TASK DIRECTIONS
Copy exactly the line containing "This screenshot has" and all the lines that follow it to the end of the records, minus the pictures.

Start of INPUT DATA

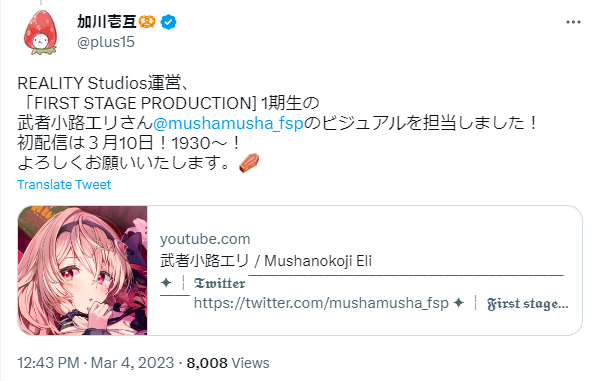Click the twitter.com/mushamusha_fsp URL in card description
The image size is (593, 381).
point(321,303)
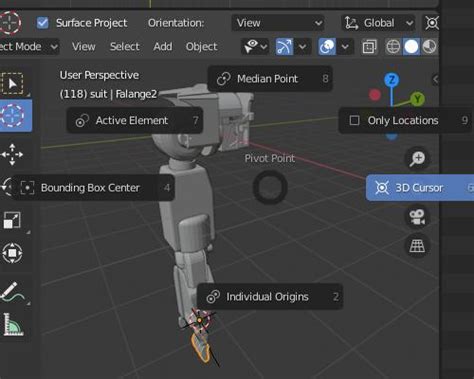Open the overlays dropdown arrow
The width and height of the screenshot is (474, 379).
tap(345, 47)
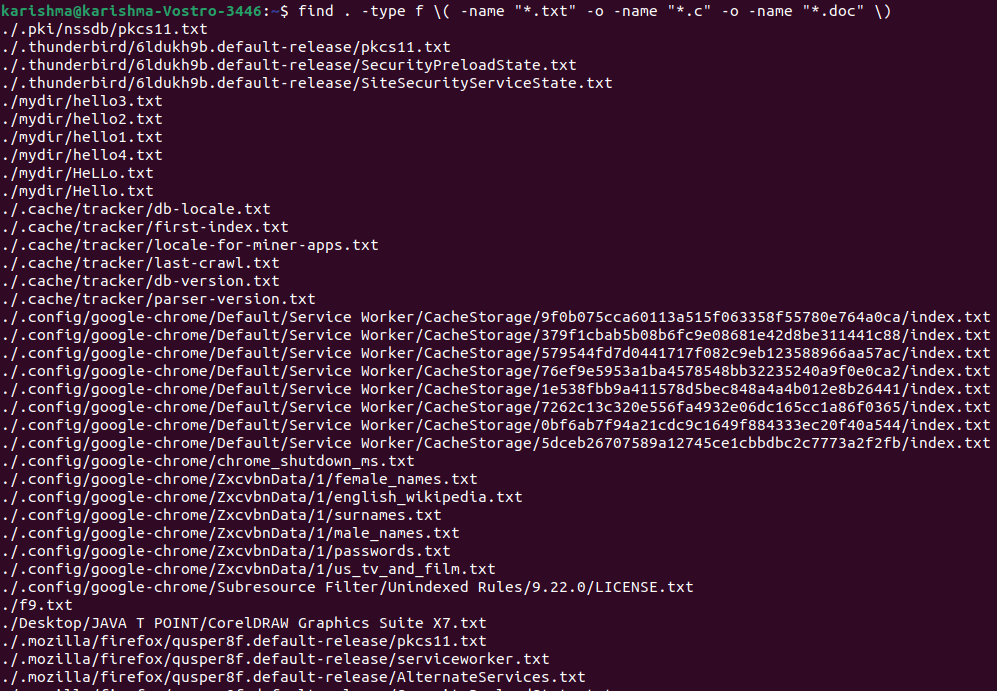Click the SiteSecurityServiceState.txt output line
The image size is (997, 691).
(307, 83)
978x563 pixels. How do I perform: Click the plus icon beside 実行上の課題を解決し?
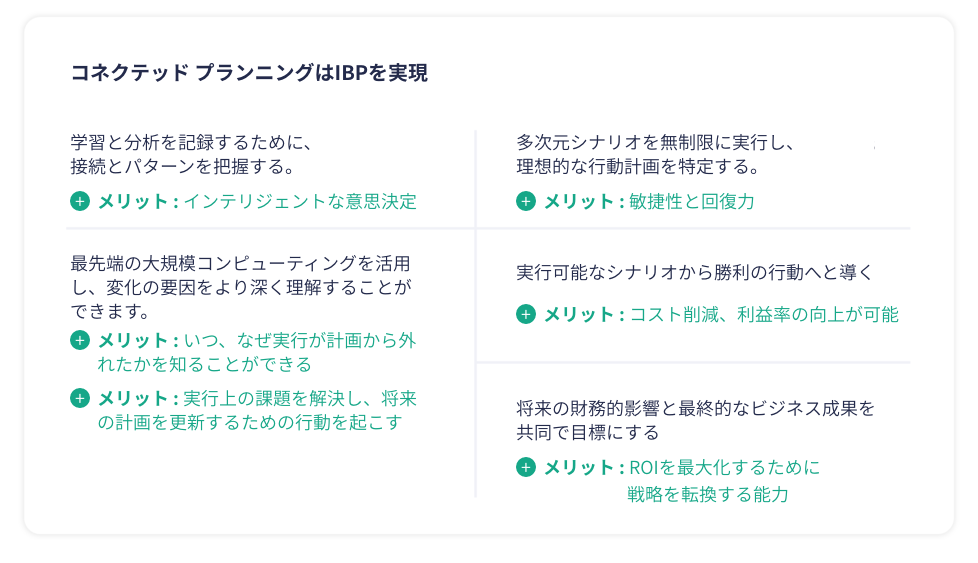(x=80, y=398)
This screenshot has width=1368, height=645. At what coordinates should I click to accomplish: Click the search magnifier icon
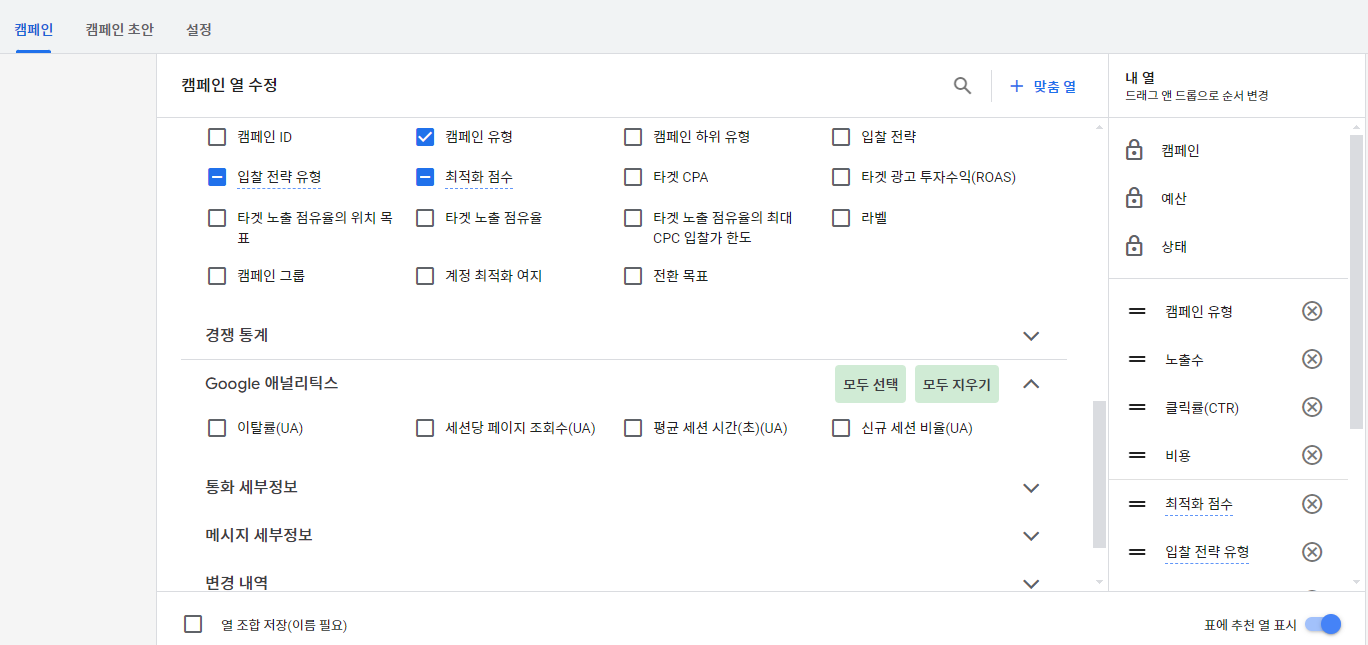point(962,86)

End of INPUT DATA

ANSWER TO THIS TASK
This screenshot has width=1368, height=645. At what coordinates should I click to accomplish: Click the search magnifier icon
point(962,86)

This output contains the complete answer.